Copy the material word for word, from its first line through the line that contains "tap(605, 596)", including both.

* Begin *

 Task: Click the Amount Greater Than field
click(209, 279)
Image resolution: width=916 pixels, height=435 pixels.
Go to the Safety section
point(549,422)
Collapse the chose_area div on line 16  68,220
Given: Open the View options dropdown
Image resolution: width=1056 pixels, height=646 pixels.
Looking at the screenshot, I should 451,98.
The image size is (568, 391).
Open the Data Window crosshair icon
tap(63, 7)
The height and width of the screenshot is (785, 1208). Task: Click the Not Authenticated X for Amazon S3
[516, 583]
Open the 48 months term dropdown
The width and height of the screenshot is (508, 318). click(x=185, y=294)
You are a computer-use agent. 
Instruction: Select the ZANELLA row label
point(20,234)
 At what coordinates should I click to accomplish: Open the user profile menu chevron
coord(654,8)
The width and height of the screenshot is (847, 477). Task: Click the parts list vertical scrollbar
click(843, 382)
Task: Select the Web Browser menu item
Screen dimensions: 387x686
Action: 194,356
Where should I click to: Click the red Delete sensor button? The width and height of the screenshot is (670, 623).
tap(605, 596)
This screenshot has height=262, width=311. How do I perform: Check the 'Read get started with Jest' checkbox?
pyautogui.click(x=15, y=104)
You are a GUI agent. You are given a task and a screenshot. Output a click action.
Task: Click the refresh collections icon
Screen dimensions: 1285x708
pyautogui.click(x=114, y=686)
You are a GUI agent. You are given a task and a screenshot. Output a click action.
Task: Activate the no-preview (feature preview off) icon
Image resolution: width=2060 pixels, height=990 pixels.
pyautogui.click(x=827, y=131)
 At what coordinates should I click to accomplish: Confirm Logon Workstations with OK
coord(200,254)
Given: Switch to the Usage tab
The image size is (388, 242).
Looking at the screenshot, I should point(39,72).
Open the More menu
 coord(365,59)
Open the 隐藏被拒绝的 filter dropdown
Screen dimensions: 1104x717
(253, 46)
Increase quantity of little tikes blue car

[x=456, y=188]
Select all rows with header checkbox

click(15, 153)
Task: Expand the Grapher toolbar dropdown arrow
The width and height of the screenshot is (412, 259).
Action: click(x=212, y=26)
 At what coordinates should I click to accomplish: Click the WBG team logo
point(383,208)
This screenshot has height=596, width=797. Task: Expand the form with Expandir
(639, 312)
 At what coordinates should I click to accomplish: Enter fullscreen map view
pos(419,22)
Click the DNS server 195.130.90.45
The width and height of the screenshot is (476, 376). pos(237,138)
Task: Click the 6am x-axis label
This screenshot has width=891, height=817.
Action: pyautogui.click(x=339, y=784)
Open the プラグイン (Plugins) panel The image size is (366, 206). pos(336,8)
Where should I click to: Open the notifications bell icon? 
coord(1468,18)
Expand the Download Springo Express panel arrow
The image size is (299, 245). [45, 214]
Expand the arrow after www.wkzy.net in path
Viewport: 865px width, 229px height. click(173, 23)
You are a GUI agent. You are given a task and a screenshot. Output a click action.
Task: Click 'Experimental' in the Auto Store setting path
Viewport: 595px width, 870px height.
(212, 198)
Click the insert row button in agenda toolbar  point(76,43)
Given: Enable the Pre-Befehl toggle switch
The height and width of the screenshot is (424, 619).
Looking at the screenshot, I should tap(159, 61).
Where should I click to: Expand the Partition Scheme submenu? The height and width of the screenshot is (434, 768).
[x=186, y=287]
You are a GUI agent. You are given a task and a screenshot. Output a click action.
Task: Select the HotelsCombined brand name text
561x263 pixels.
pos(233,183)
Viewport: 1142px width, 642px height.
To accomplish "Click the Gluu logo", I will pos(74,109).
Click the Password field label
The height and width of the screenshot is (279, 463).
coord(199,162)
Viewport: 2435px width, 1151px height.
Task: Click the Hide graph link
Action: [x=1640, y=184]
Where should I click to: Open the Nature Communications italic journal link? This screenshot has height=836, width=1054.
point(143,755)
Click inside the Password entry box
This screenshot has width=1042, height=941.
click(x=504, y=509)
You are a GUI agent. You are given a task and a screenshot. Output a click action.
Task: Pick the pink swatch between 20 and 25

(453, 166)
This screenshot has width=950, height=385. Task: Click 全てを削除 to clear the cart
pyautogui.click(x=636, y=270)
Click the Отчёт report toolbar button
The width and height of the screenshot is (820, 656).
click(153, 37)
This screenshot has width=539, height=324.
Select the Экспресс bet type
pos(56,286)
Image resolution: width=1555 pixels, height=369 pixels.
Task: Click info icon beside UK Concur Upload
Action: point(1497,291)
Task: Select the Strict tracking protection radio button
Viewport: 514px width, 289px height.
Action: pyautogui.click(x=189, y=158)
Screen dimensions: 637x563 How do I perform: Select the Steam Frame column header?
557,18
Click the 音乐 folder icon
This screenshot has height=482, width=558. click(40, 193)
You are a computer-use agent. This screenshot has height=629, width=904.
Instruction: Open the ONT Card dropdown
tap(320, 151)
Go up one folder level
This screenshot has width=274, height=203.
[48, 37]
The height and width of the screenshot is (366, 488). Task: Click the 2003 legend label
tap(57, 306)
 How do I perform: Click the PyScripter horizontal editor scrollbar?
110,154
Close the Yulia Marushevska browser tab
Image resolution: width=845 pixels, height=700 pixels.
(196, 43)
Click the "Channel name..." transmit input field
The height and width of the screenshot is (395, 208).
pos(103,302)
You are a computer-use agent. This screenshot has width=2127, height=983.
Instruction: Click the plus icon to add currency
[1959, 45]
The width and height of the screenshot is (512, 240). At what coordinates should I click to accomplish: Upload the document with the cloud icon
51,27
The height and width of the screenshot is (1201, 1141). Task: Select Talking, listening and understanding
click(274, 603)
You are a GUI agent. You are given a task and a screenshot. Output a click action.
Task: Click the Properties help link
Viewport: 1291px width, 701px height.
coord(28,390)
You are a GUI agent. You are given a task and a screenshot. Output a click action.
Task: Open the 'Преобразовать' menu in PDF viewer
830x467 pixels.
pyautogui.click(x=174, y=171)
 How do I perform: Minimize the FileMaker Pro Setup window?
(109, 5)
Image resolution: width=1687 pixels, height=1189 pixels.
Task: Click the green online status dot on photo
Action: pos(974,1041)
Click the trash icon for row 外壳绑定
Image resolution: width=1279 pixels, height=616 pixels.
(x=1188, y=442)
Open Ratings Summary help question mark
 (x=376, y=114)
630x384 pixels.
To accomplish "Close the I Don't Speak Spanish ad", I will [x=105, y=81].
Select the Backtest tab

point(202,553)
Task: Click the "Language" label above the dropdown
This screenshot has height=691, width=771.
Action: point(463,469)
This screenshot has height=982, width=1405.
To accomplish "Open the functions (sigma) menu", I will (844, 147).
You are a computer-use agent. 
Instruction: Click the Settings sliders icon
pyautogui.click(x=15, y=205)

* End *

Output for this task -
 Task: Click the Amount Greater Than field
click(209, 279)
Image resolution: width=916 pixels, height=435 pixels.
Go to the Safety section
point(549,422)
Collapse the chose_area div on line 16  68,220
Given: Open the View options dropdown
Image resolution: width=1056 pixels, height=646 pixels.
Looking at the screenshot, I should 451,98.
The image size is (568, 391).
Open the Data Window crosshair icon
tap(63, 7)
The height and width of the screenshot is (785, 1208). Task: Click the Not Authenticated X for Amazon S3
[516, 583]
Open the 48 months term dropdown
The width and height of the screenshot is (508, 318). click(x=185, y=294)
You are a computer-use agent. 
Instruction: Select the ZANELLA row label
point(20,234)
 At what coordinates should I click to accomplish: Open the user profile menu chevron
coord(654,8)
The width and height of the screenshot is (847, 477). Task: Click the parts list vertical scrollbar
click(843, 382)
Task: Select the Web Browser menu item
Screen dimensions: 387x686
Action: 194,356
Where should I click to: Click the red Delete sensor button? The width and height of the screenshot is (670, 623).
tap(605, 596)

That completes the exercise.